In Descriptive Statistics, we focused on describing the distribution of a variable.

  • To analyze the distribution of a quantitative variable, we describe the overall pattern of the data (shape, center, spread) and any deviations from the pattern (outliers). We use three types of graphs to analyze the distribution of a quantitative variable: stem-and-leaf plot, histograms, and box plots.
  • Other graphs that can be used to analyze data include line graphs (to show changes over time) and bar graphs (to show relationships in categorical data).
  • We described the shape of a distribution as left-skewed, right-skewed, symmetric with a central peak (bell-shaped).
  • The center of a distribution is a typical value that represents the group. We have two different measurements for determining the center of a distribution: mean and median.
    • The mean is the average.

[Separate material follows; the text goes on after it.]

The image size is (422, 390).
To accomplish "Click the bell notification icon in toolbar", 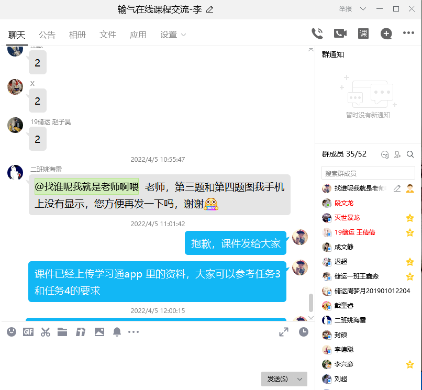I will 117,331.
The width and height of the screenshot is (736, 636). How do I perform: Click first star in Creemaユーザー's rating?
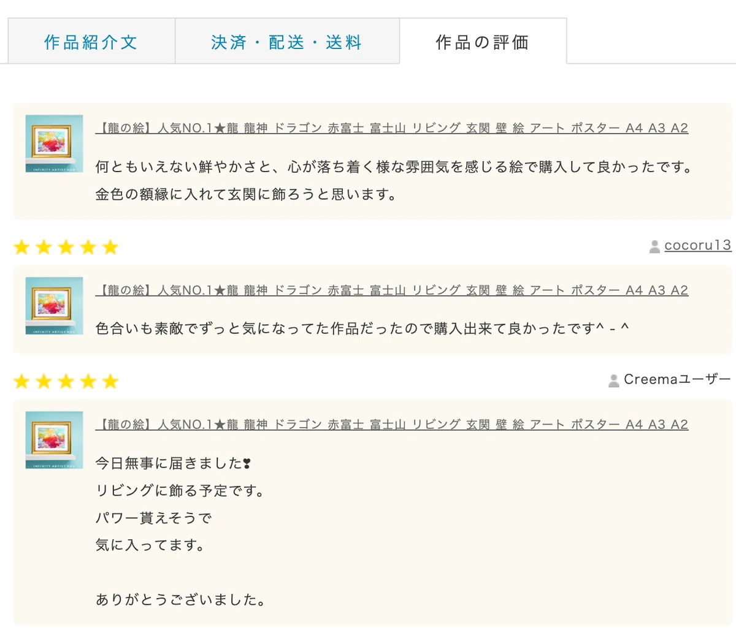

We calculate the mean by adding the data values and dividing by the number of individual data points.
    • The median is the physical center of the data when we make an ordered list. It has the same number of values above it as below it.
    • General Guidelines for Choosing a Measure of Center
      • Always plot the data. We need to use a graph to determine the shape of the distribution. By looking at the shape, we can determine which measure of center best describes the data.
      • Use the mean as a measure of center only for distributions that are reasonably symmetric with a central peak.
      • If a distribution has extreme values or outliers, the median is a better measure of center.
  • The spread of a distribution is a description of how the data varies. We studied three ways to measure spread: range (max – min), the interquartile range (Q3 – Q1), and the standard deviation. When we use the median, Q1 to Q3 gives a typical range of values associated with the middle 50% of the data. When we use the mean, Mean ± SD gives a typical range of values.
    • The interquartile range (IQR) measures the variability in the middle half of the data.
    • Standard deviation measures roughly the average distance of data from the mean.
  • Outliers are data points that fall outside the overall pattern of the distribution.